Eng. Costel Agache

Conformational study of the lignin model compounds using ab initio methods

SCIENTIFIC COORDINATOR: Prof. dr. eng. Valentin I. Popa

PhD Thesis asserted at "Gh. Asachi" Technical University of Jassy - Faculty of Industrial Chemistry, May 2005

Lignin, a biopolymer with technological importance, due to its extremely complicated structure and to the multiple linkage possibilities of the phenylpropane units through ether or C-C bonds still represents a challenge for elucidating its molecular structure due to the limits of experimental methods. As an add-on to the experimental techniques, computational methods represent a promising  technique for investigating lignin structural properties.
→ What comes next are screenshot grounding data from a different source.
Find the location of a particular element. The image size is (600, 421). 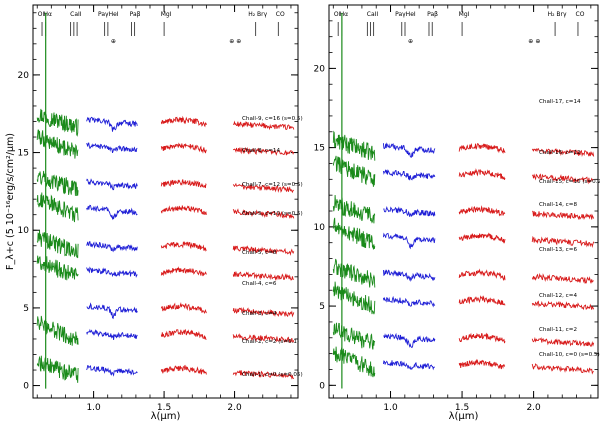

y-axis-label: F_λ+c (5 10⁻¹⁶erg/s/cm²/μm) is located at coordinates (10, 202).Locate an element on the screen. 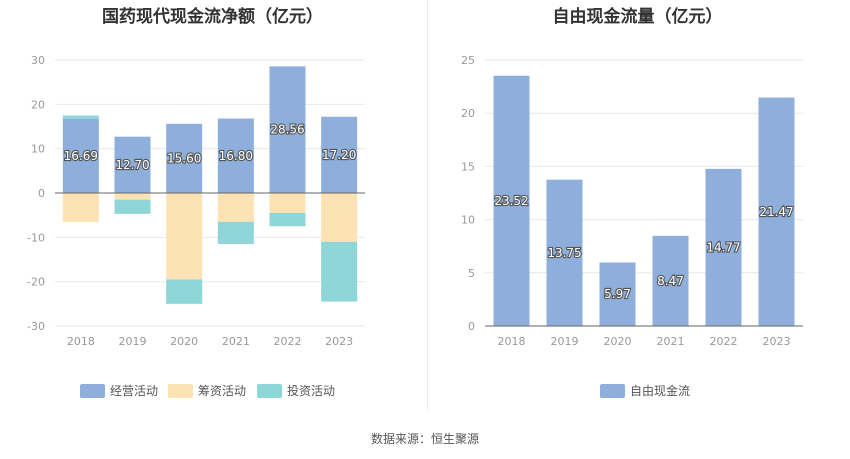 This screenshot has height=459, width=850. bar-2022 is located at coordinates (724, 247).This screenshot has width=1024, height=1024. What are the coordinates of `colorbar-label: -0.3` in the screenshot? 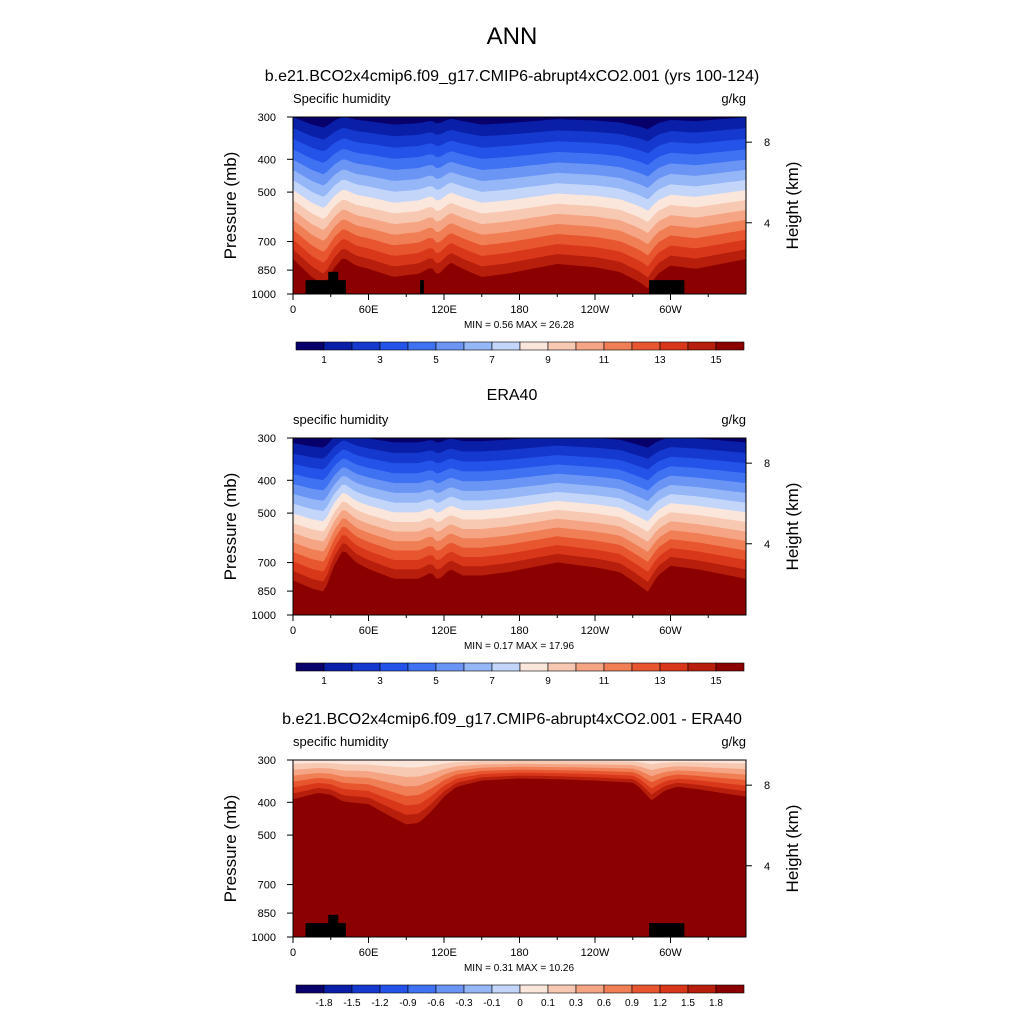 It's located at (464, 1004).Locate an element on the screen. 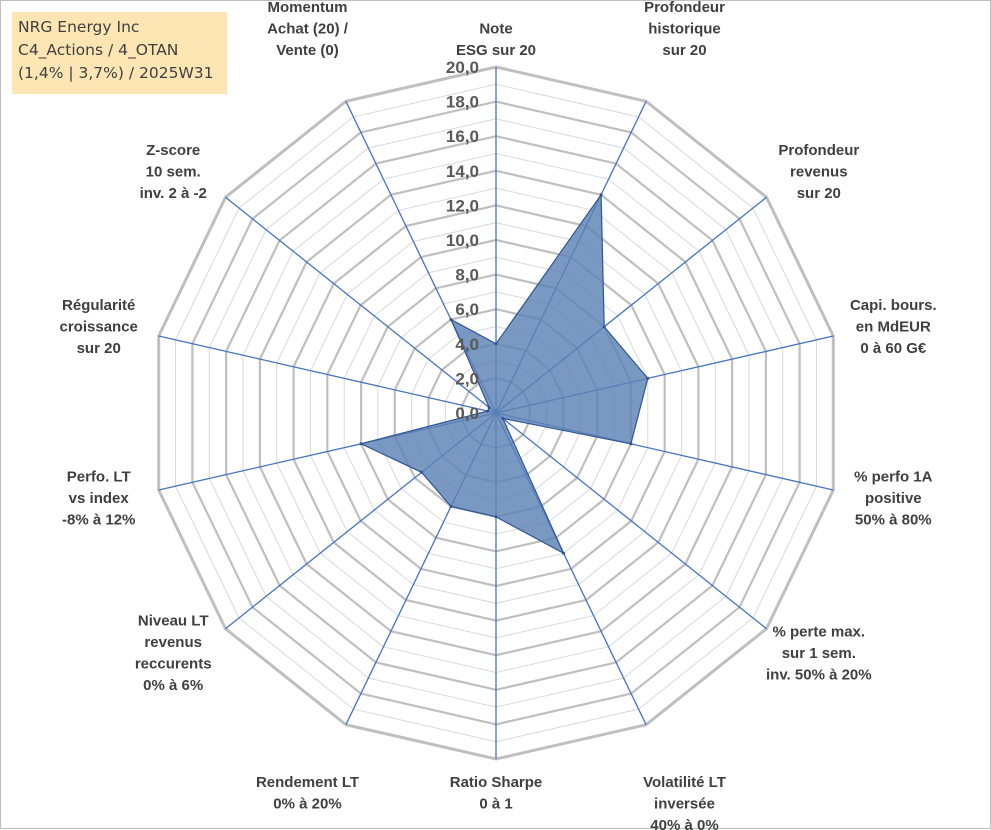 The height and width of the screenshot is (830, 991). tick-label: 12,0 is located at coordinates (462, 206).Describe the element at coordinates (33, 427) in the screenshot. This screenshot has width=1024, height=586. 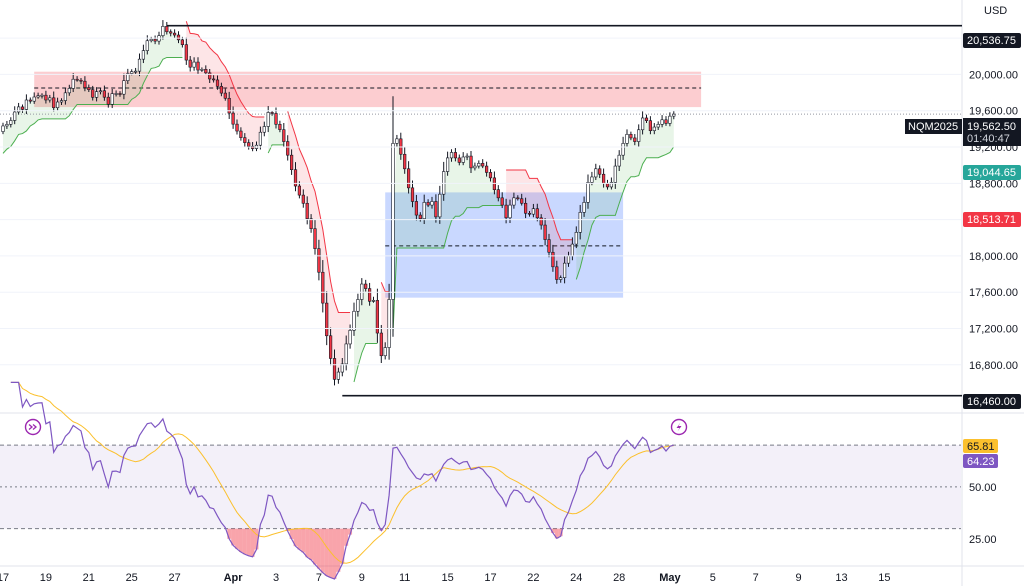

The main objective of the present thesis was the conformational study of the lignin structural units based on the methods of the ab initio molecular orbital theory. Among the most important contributions to the field brought by this thesis, the following can be cited:

• complete study of the conformation of the main linkages: β-O-4 (arylglycerol β-aryl ether), β-5 (phenylcoumaran), 5-5 (biphenyl), 4-O-5 (diphenyl ether), β-β (pinoresinol), β-1 (arylglycerol β-aryl), of the conformation of the guaiacyl ring and of the propane side chain (coniferyl alcohol, α-carbonyl units);
• calculation of the potential energy surfaces, of the transition states through which the interconversion of conformers takes place, of the contribution of each equilibrium structure, of the role of the hydrogen bonds in molecular stabilisation;
• elucidation of the spatial conformation of hydroxyl and methoxy groups from the guaiacyl nucleus, evaluation of the energy of the O-H…O intramolecular hydrogen bond typical for the guaiacyl  rings, of the dipole moment (SM5.42R, PCM and SCRF);
• identification, classification and characterisation of the 200 structures for the β-O-4 compounds,characterisation of all conformers of the biphenyl and diphenyl ether structures, conformational analysis of 24 β-β structures and 90 β-1 structures.
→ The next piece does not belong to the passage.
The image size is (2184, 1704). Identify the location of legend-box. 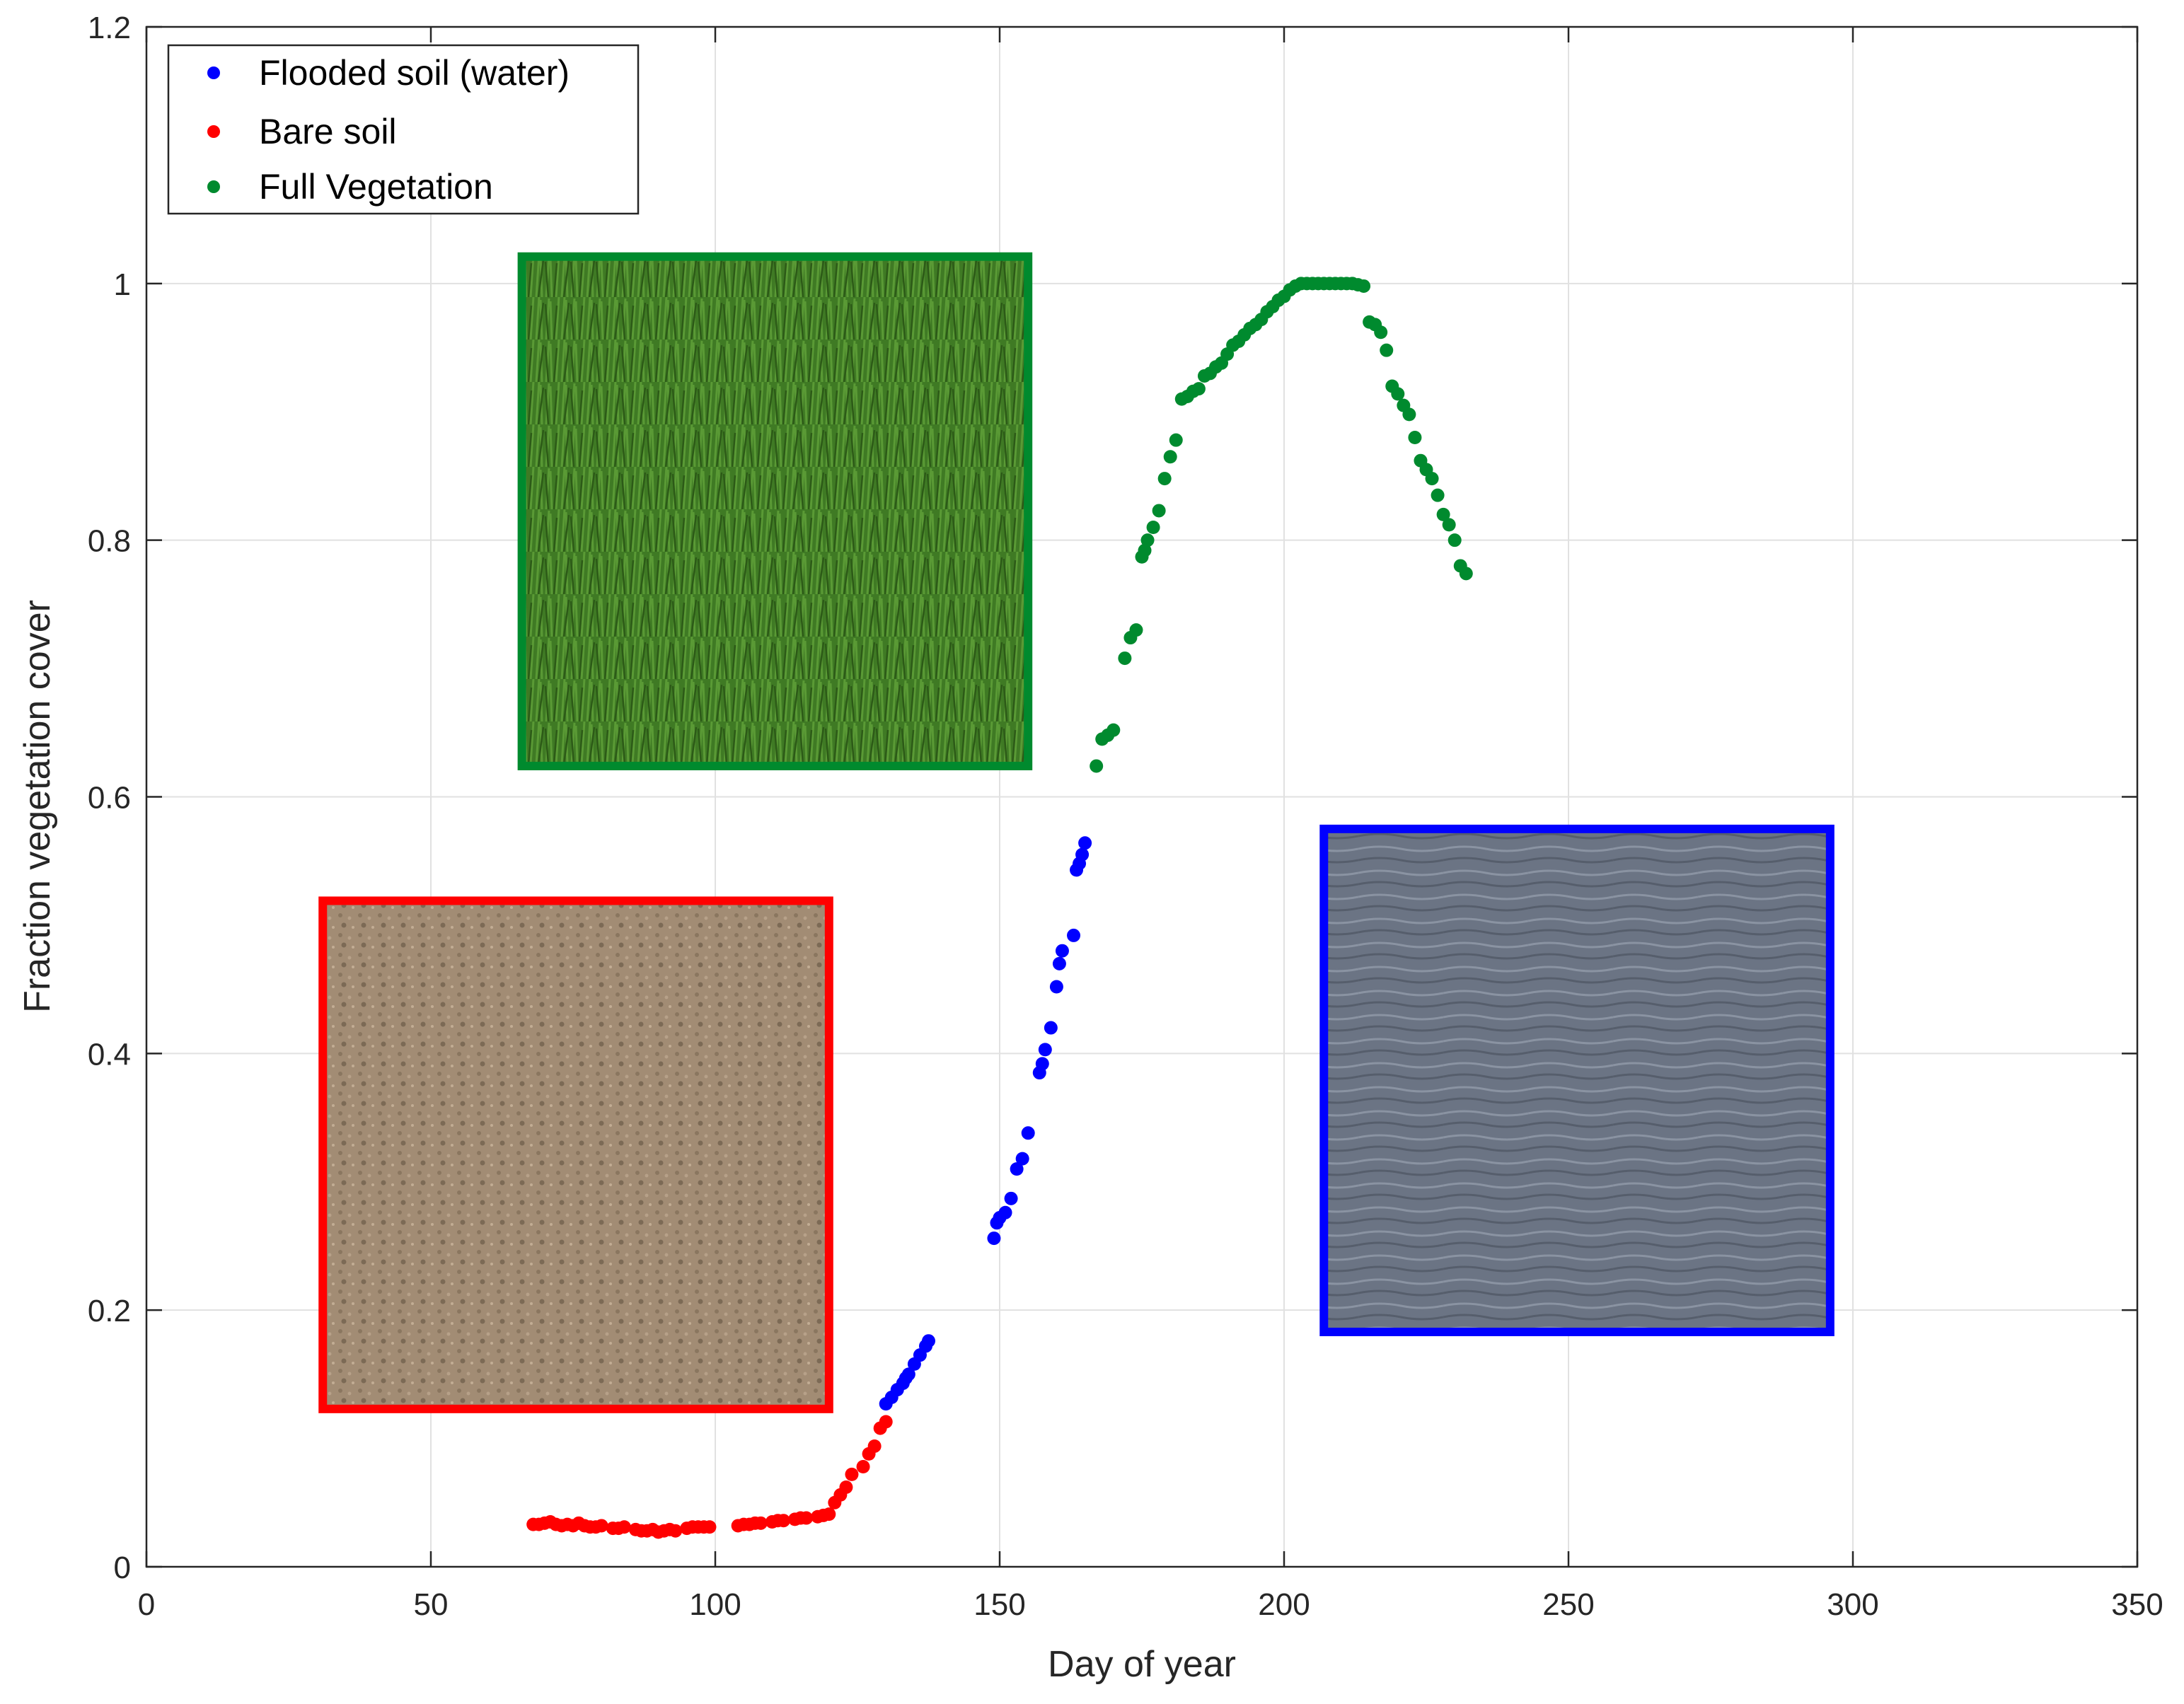
(404, 130).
The present study is aligned to the modern tendencies of investigating lignin molecular structure, which, taking into account its complexity, imposes to adopt a step by step approach for molecular modelling. Thus, the first step necessary for the validation of the modelling protocol before attempting to study larger molecular structures is the study of the predominant structural units for which large amounts of experimental data are available.